"Come on, dammit!" Shoka followed Chun and Wengadi up the narrow stairs, past wobbly balconies, past graffiti'ed erotic frescoes, and up and up to the topmost level, where a weak door gave on a dark little hole, someone's apartment, a stinking lot of clutter, a low ceiling with birds nesting in the rafters and a scant light coming through the roof tiles.
Damn mess. Some dirt poor grandmother made party to what could get her killed, if the soldiers came searching.
Reidi, for gods' sakes, look alive over there!
"Up," he said, and Jian and Wengadi scrambled to grab a plank that had served as a table, and braced it against the brickwork and climbed up to knock roof-tiles aside, letting a blinding light in from overhead.
Jian and Wengadi swung down from the low rafters. Then came the anxious part. "I'll do it!" Taizu said. "I don't weigh so much!"
"You don't know what you're aiming at," Shoka said. He slipped his sword, his kit and his blanket roll off, tossed the encumbrance out of the way, and with a deep breath and a rush, ran the slanted board to grab hold of the dusty rafters. From there he edged over to climb higher on the beams, and put his head out into the fading daylight, chest-level with the tiled roof.

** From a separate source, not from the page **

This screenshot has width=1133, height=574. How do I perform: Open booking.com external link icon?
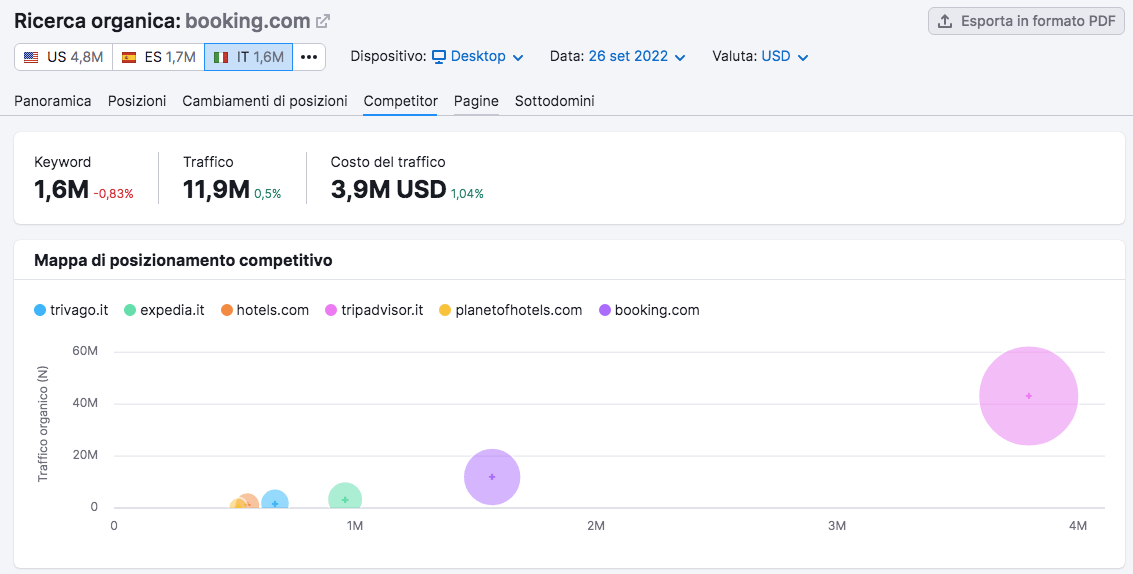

"Those tiles are old!" Chun's voice came up to him. "Be careful!"
But he was looking out beyond the immediate prospect of the untidy camp spread out at the foot of the wall this roof sheltered—was looking beyond the camp's further, riverside wall, across the Hisei, where the bridge was, the distance-dimmed hills where Reidi ought to be... if Reidi was there at all.

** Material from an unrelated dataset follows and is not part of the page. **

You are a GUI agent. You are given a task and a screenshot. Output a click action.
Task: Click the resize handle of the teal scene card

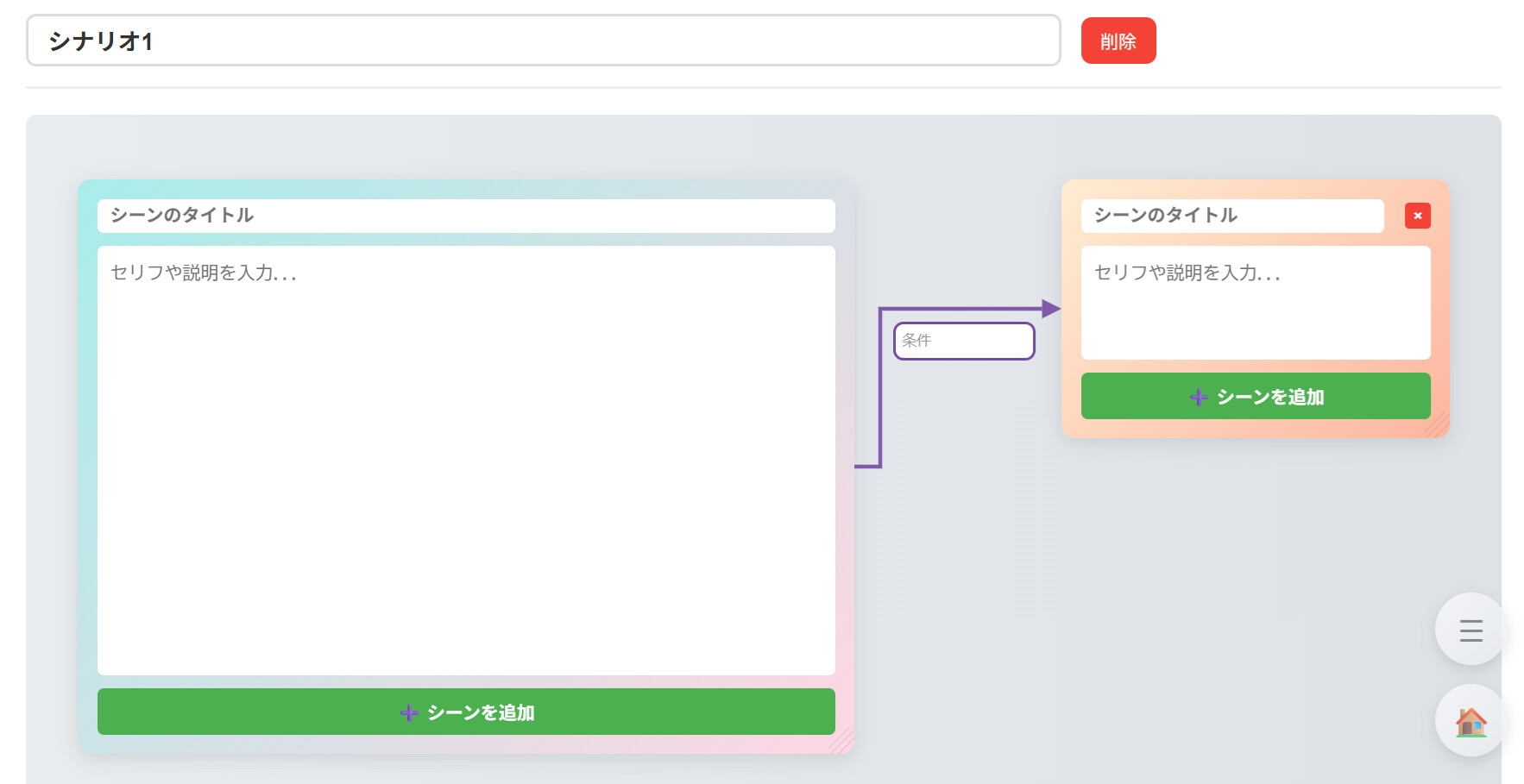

And closer then, thirty feet below him, too close, with only head and shoulders above the tiles, to see the gate that let out near the bridge, or the tents up against the foot of the wall, but the further ones spread, between their mandated aisles for movement of troops and horses, in a tangle of overlapping guy-ropes and tent-edges, no neat, precise rows, but a motley city in canvas and goat-hide and whatever material and shape the mercenaries had brought with them or plundered.
Pirates and brigands, ensconced where the precise, pale tents of Imperial troops had been, for Imperial visitations; or more often, the stripes and bright colors of Lungan market, in the Empire's better, more tranquil years—a safe, enclosed bazaar where a few police and strong gates could mean an honest trade and a scarcity of cutpurses and thieves.
There was the muster of troops—a dark gathering around bright torches, lanterns, lit against the gathering night; banners; and the rostrum which Ghita would use. The procession had already passed. There were figures on the podium, small and glittering with gold.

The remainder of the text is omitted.